Tonnage was down slightly (1.5 per cent) in July versus one year ago but the value of those shipment was up near 18 per cent. Data for the world total and the top 20 markets (per normal practice we combine China and Hong Kong) appear in the table below.
Some Other Highlights Are:
Mexico was a clear winner in the race for the largest destination for US pork cuts in July, taking 41,549 metric tons, nearly one third more than second place Japan. This year’s July export volume to Mexico was 3 per cent higher than one year ago. What is remarkable, however, is that the value of those exports was 24 per cent higher, year on year. Mexico has long had the reputation of a very price sensitive market and the value of our pork exports southward still trails the value of exports to Japan significantly. But Mexican buyers have shown a surprising willingness to pay this year’s record prices for US pork cuts. — at least partially out of necessity given that Mexico has dealt with significant PEDv losses as well.
Mexico has now taken a significant lead in year to date purchases with 294,165 MT. Shipoments to Japan through July were 245,497 metric tons.
Japan is still by far our largest valued pork export market both in July and year to date. Japan’s purchases through July amount to $1.126 billion, 54 per cent higher than second place Mexico.

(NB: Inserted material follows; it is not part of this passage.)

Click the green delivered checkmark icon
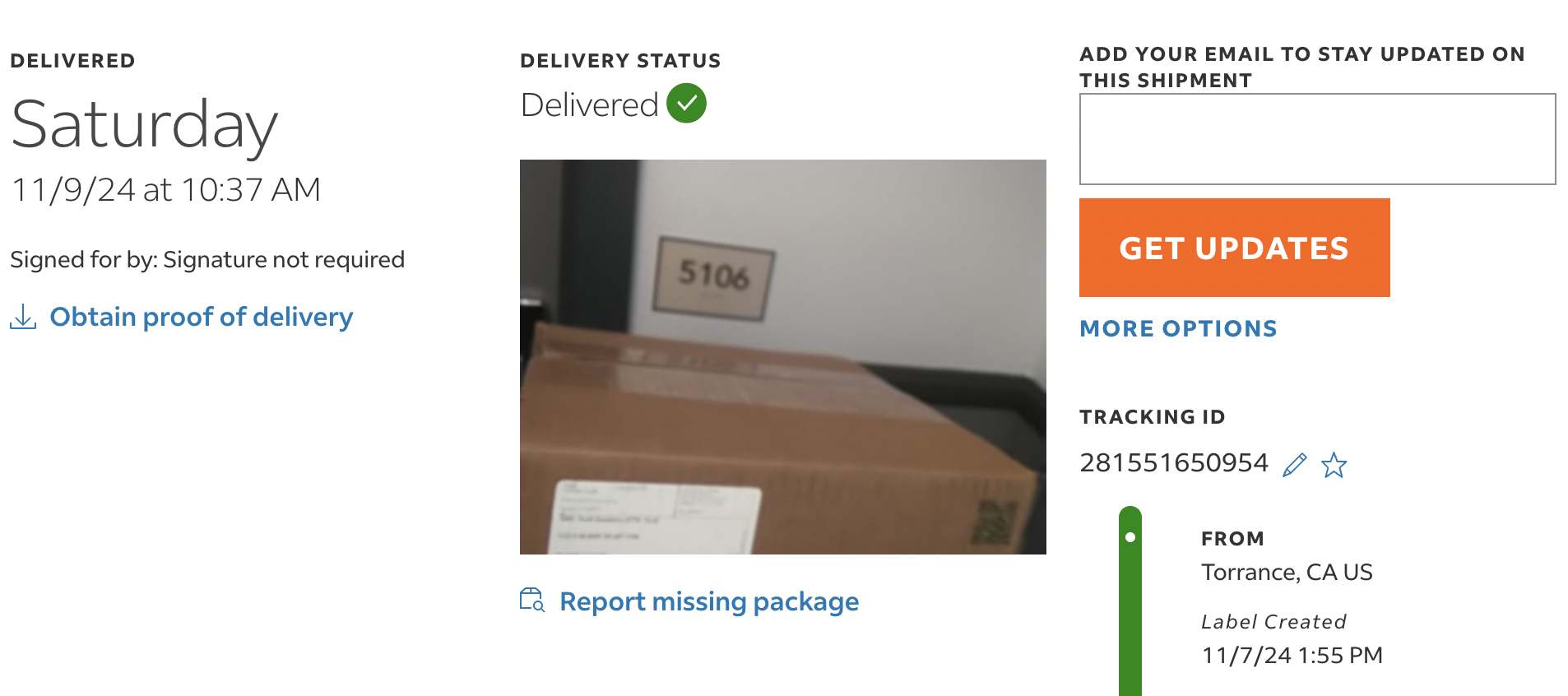 click(686, 104)
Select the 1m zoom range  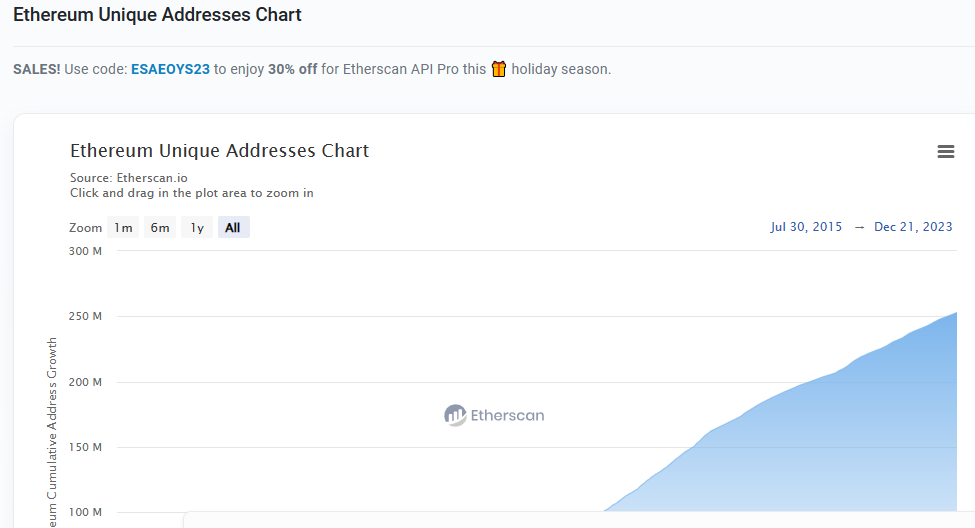[x=123, y=228]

While we talk a lot about new markets and the status of China Hong Kong and Russia, let’s not forget that Japan, Mexico and Canada account for the lion’s share of US pork exports — 68.8 per cent of value and 63.6 per cent of volume through July .

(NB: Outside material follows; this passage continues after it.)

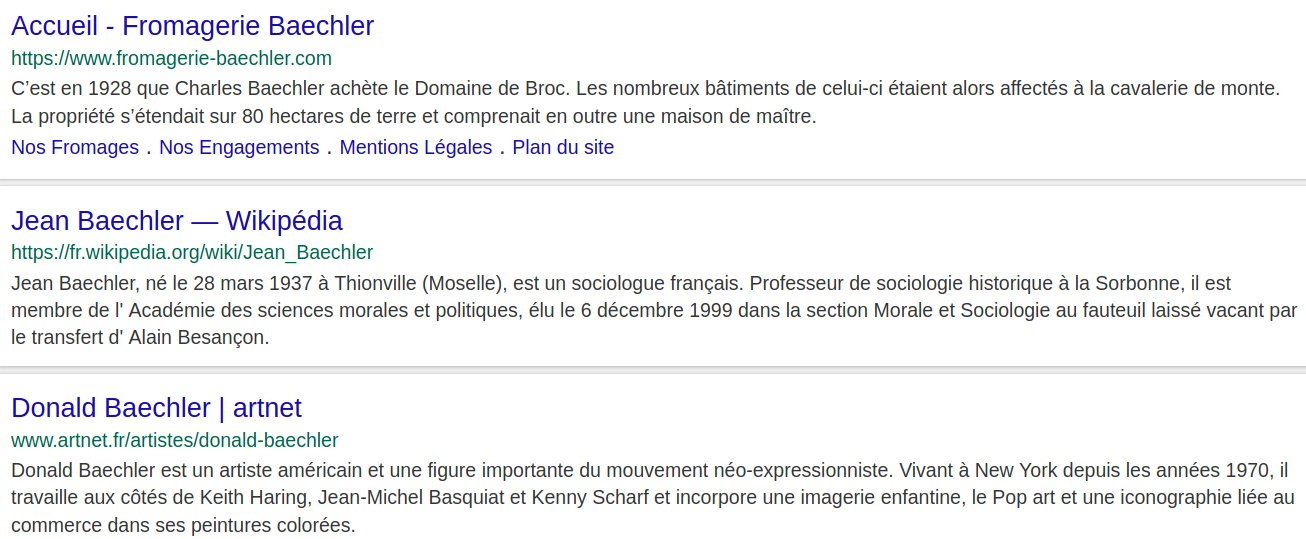
Task: Open the Accueil - Fromagerie Baechler result title
Action: coord(192,26)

Russia leads the pack in terms of year on year growth but we all know that is beside the point for several reasons. First, it is caused by shipments to Russia being near nill in 2013. Second, Russia’s embargo to retaliate for Ukraine related sanctions imposed by the US began in July and will have a huge impact on exports from August forward.
China Hong Kong slipped to number six in the rankings in July with shipments falling 49 per cent short of last year’s level in volume and 53 per cent short in value. The year to date figures are still close to one year ago but those were significantly higher than in 2013 as late as March before falling sharply from April forward. Ample domestic supplies and resulting low domestic prices have left US product in a touch competitive spot.
South Korea continues to grow. July shipments were up 23 per cent in volume and 64 per cent in value. Year to date pork cut exports to Korea stand 29 per cent higher than last year. The value of those shipments is up 52 per cent.
Colombia, Australia and Philippines have slowly but steadily become very important markets for US pork. Australia has actually taken more product in terms of both volume and value this year than has Russia — and without all of the drama! Colombia is the clear leader among growth markets with July purchases up 28 per cent in volume and 68 per cent in value and YTD purchases up 77 per cent in volume and 97 per cent in value.
Bottom Line: US pork exports have performed remarkably well given this year’s price scenario. One cloud on the horizon is the rising US dollar. Dollar Index futures are up over 6 per cent since early May.